Cisco Small Business ist halbwegs preisgünstig und ich kann über die Qualität nicht meckern.


----------



## Kabeläffle (10 Oktober 2018)

acid schrieb:


> *hust*
> Ich will dir ja nicht zu nahe treten, aber TP-Link im Industrieumfeld ist schon sehr fragwürdig.
> 
> Cisco Small Business ist halbwegs preisgünstig und ich kann über die Qualität nicht meckern.



 Weil vieles für mich „Neuland“ ist, habe ich mein Anliegen ins Forum gestellt.

  Ein *hust* hilft mir jetzt nicht so viel. 
  Was sind deine konkreten Kritikpunkte an TP-Link?

  Ist es die Funktionalität, Langlebigkeit, oder das Vertrauen zum Hersteller?

  Ob Cisco oder TP-Link, beides ist für mich eine Blackbox.
  Irgendwie finde ich China und USA auf gleichem Niveau vertrauenswürdig. 

  Wichtig sind mir 4 Ports mit SFP und bezahlbaren LWL-Modulen für Übertragungs-Strecken von mindestens 3km.

    Fabsi hatte mikrotik erwähnt. Das würde grob passen:
https://www.mikrotik-store.eu/de/CRS112-8G-4S-IN
  Hier missfällt mir das Stecker-Netzteil und dass man zur Konfiguration vor Ort sein muss.

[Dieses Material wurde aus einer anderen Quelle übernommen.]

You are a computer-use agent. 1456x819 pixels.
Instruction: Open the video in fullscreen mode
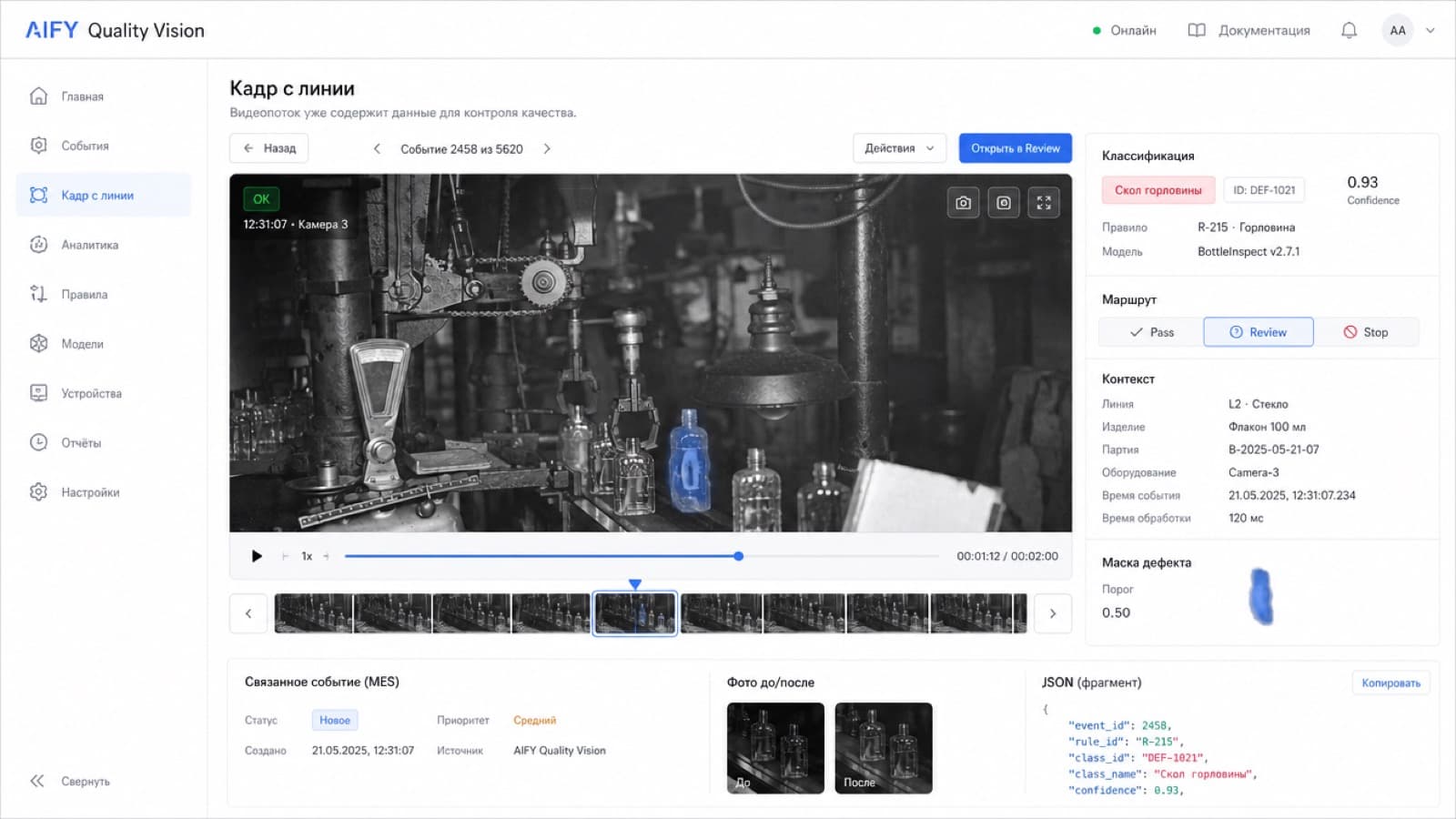(x=1044, y=203)
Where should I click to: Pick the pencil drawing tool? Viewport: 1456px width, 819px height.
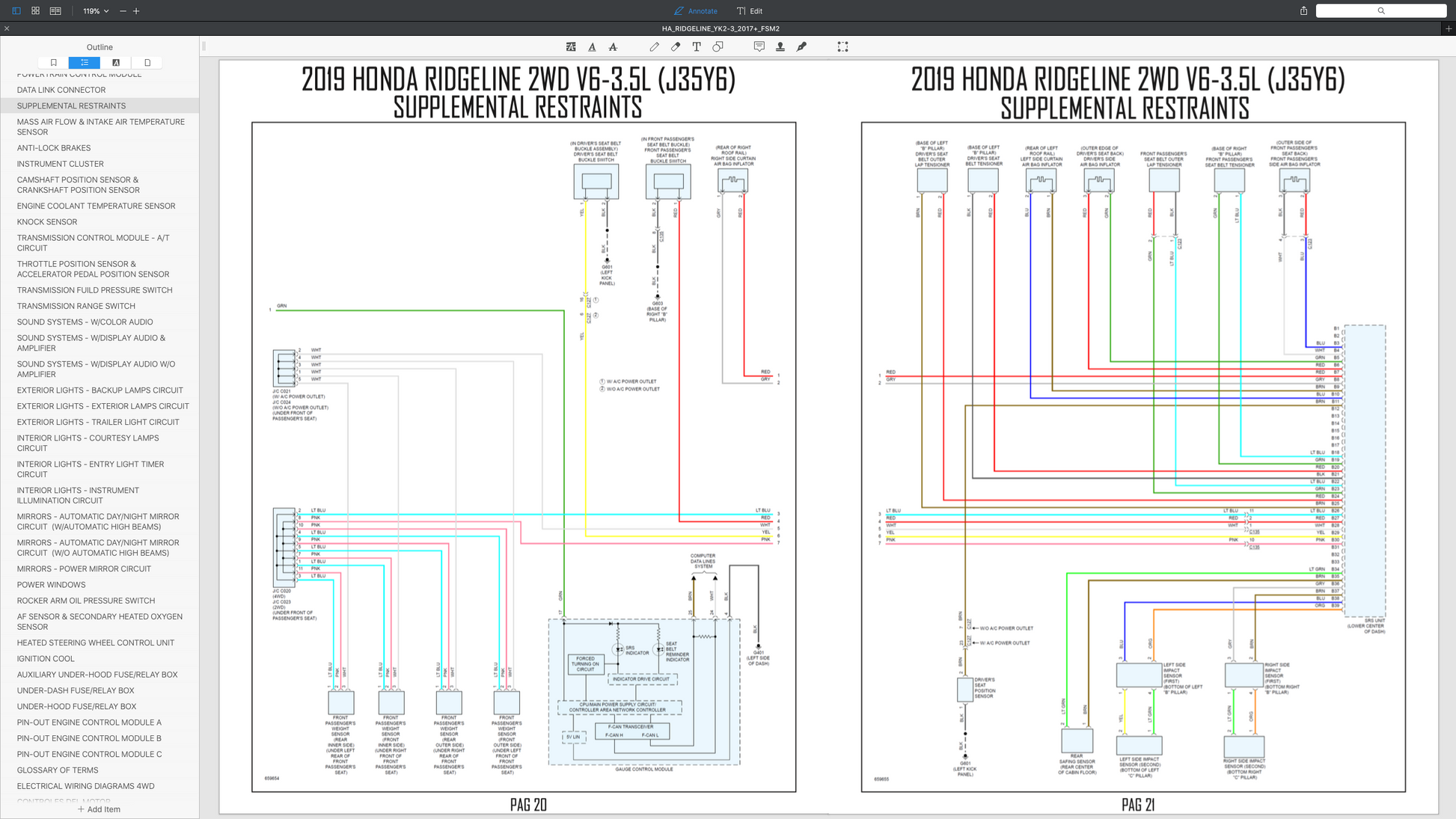pyautogui.click(x=655, y=46)
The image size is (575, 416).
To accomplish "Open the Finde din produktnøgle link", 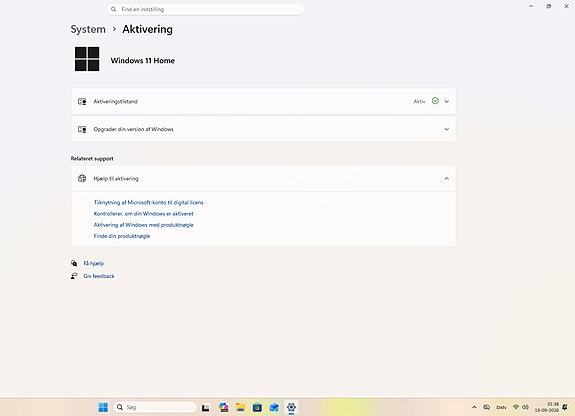I will [122, 236].
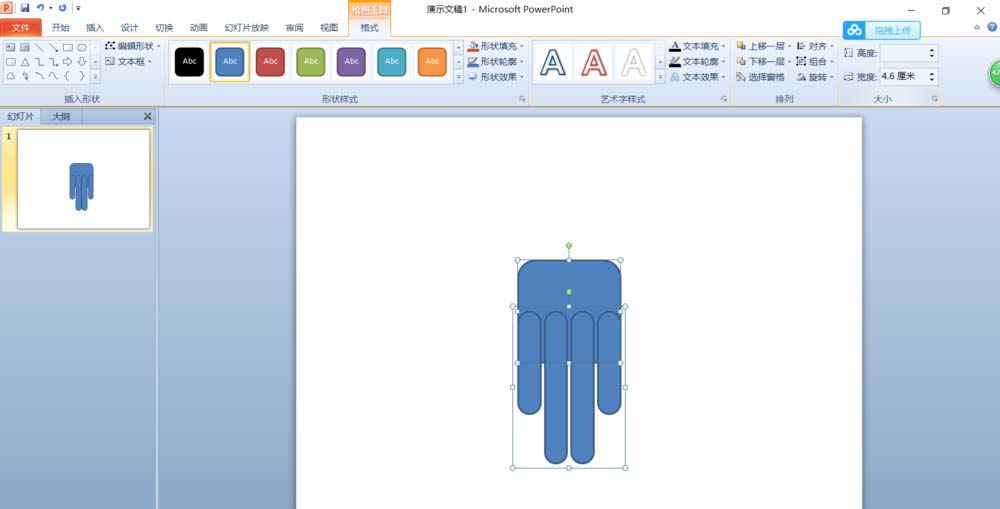Choose the blue outlined WordArt 'A' style
Viewport: 1000px width, 509px height.
[553, 62]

  Bei ubnt.com hab ich kein „kleines“ Gerät gefunden, welches 4 SFP Ports hat…


----------



## acid (10 Oktober 2018)

Sollte kein Angriff sein, lediglich ein Hinweis, sorry 

Hauptsächlich die Qualität, das Zeug verdient die Bezeichnung "Chinaböller" absolut. Einfachste Funktionen, die trotz korrekter Konfiguration einfach nicht funktionieren, Geräte die schon während der Inbetriebnahme sterben und Supportmitarbeiter, die die Kompetenz von Tomatensträuchern haben. 

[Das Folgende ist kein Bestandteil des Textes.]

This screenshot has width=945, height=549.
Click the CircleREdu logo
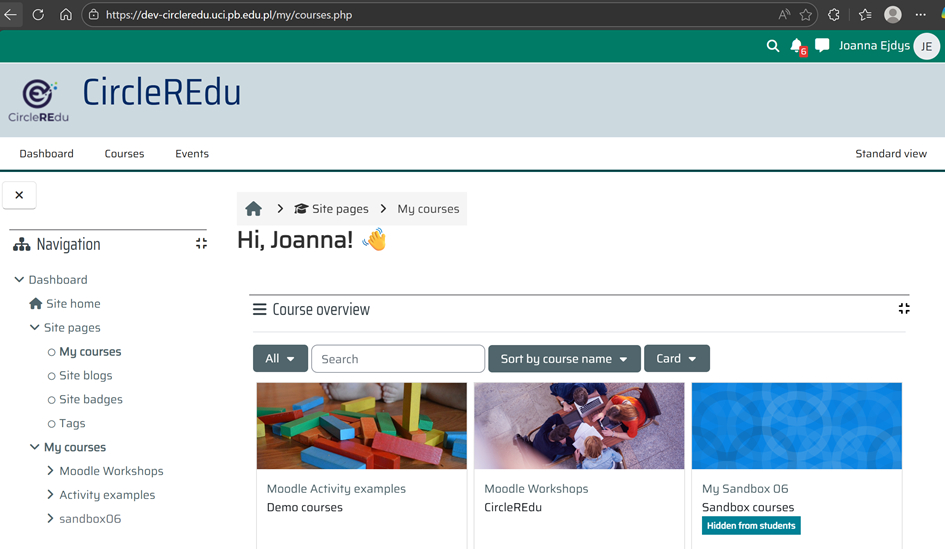[x=39, y=99]
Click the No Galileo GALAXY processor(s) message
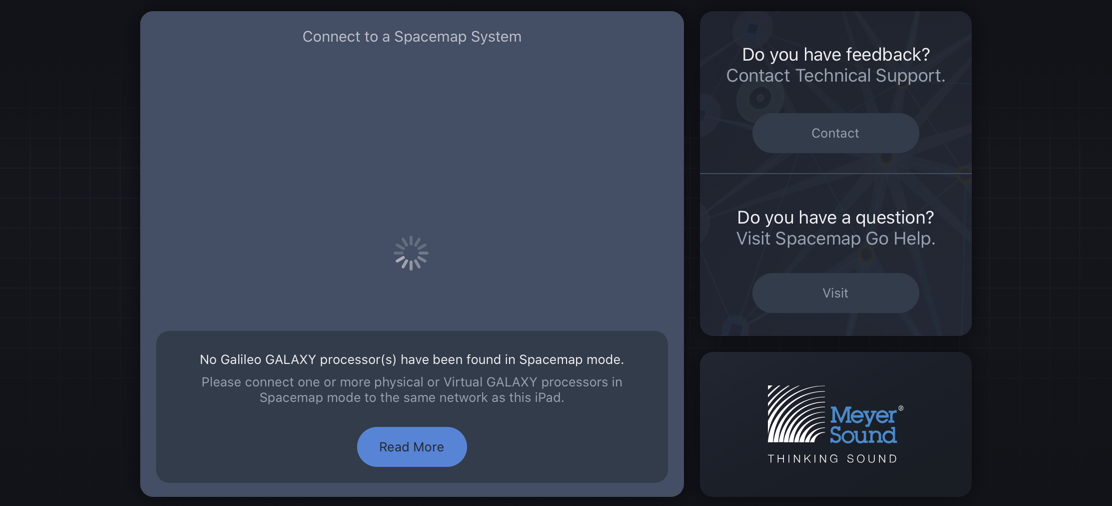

Zu Mikrotik kann ich zwar aufgrund fehlender Erfahrung nichts sagen, aber konfigurieren kann man diese auch über Webinterface oder CLI, du musst also nicht für jede Änderung vor Ort sein.


----------



## DeltaMikeAir (10 Oktober 2018)

Wir setzen an unseren Anlagen nur Cisco Switche ein, keine Industrie Switche.
Es ist uns seit unseren ersten PN-Anlagen noch nie einer ausgefallen.

An mehreren Anlagen haben wir Scalance W788-Pro und IWLAN-Links ( also Industrieware ),
hier hatten wir bereits Ausfälle.

Man kann also nicht pauschal sagen => Industrieware ist gut, Geräte für Heimanwender => schlecht.

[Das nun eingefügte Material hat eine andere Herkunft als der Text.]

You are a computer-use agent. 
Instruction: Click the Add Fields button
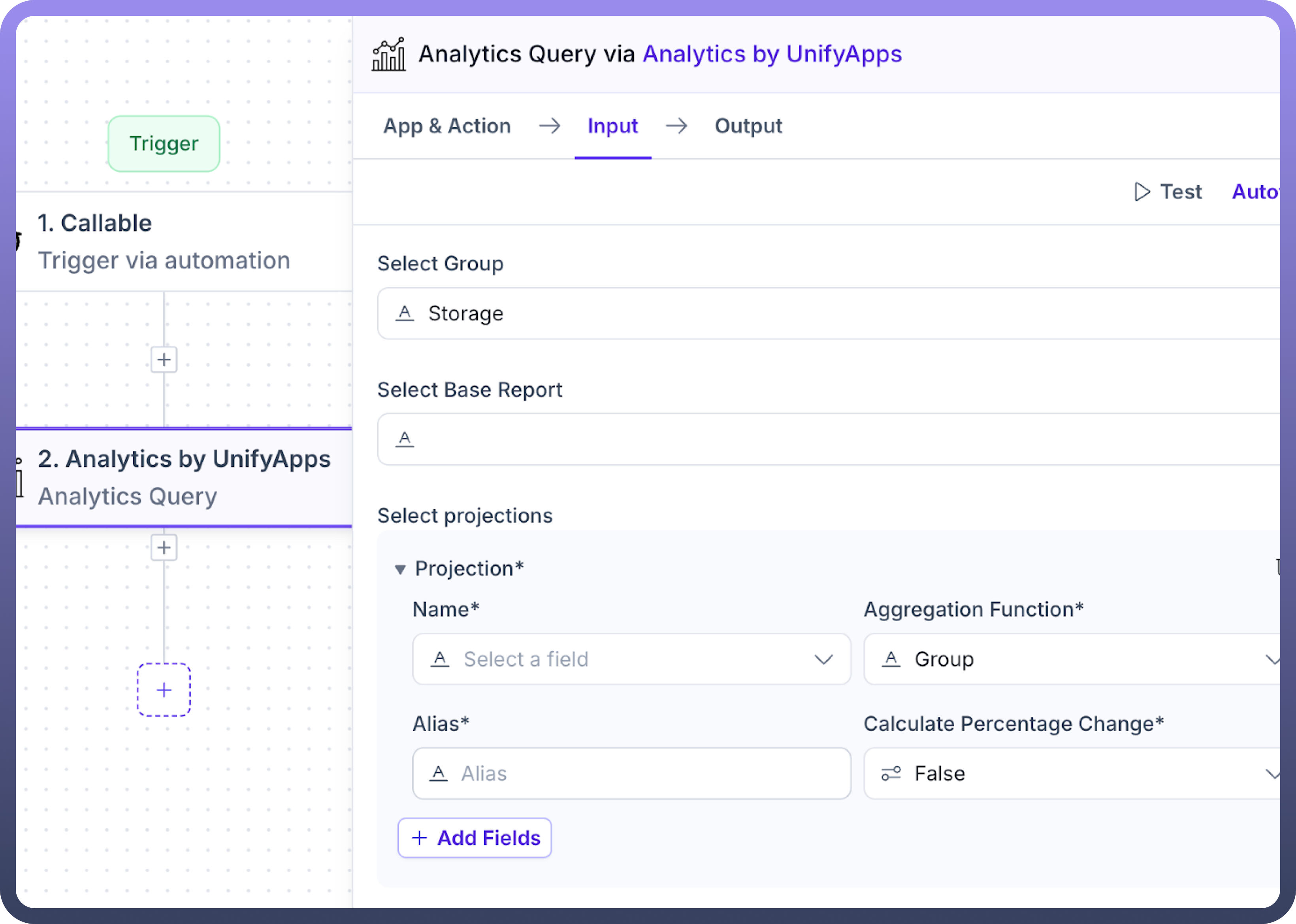(475, 837)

Dies sind meine Erfahrung zu dem Thema.


----------



## Aunex (10 Oktober 2018)

Hallo.
Wie aus deinem anderen Beitrag zu entnehmen ist, sind die Komponenten für ein Bergwerk/Untertage o.ä. bestimmt. Diese Anlagen unterliegen gewissen Anforderungen, gesetzliche Regelungen für Bergbau etc. Bitte informiere dich vorher welche Normen und Vorschriften du einhalten must und ob die Geräte dafür freigegeben sind. Man kann nicht jeden Switch in eine Bahn, Schiff oder Bergwerk einbauen. Untertage sind oft auch Ex-Zonen definiert, da must du gleich völlig umdenken.
Auf alle Fälle orientiere dich an industietauglichen Geräten mit entsprechenden Zulassungen und Zertifikaten. SoHo IT hat da nichts verloren, auch wenn der Preis verlockend ist. Ein Ausfall ist viel teurer und hat oft noch andere, schlimmere Folgen, ggf. auch für den Anlagenerrichter!


----------



## Fabpicard (10 Oktober 2018)

Kabeläffle;703807Hier missfällt mir das Stecker-Netzteil und dass man zur Konfiguration vor Ort sein muss.[/QUOTE schrieb:
			
		

> Hä? Ich schmeiß die 2 Wandwarzen bei uns immer weg, nachdem ich das Kabel abgeschnitten und direkt auf die 24VDC der jeweiligen Anlagen geklemmt hab...
> Denn: Supported input voltage     10 V - 57 V
> 
> Und was die Konfiguration angeht, kannst du bei denen auch gleich noch weitere virtuelle IP-Adresse in einem gesonderten VLan einrichten, auf dem du dann IPSec-gesichert OSPF oder gar gleich BGP (wäre oversized) fährst...
> ...


----------



## Thomas_v2.1 (10 Oktober 2018)

Du kannst ja auch mal bei Moxa schauen, industrietauglich, modular.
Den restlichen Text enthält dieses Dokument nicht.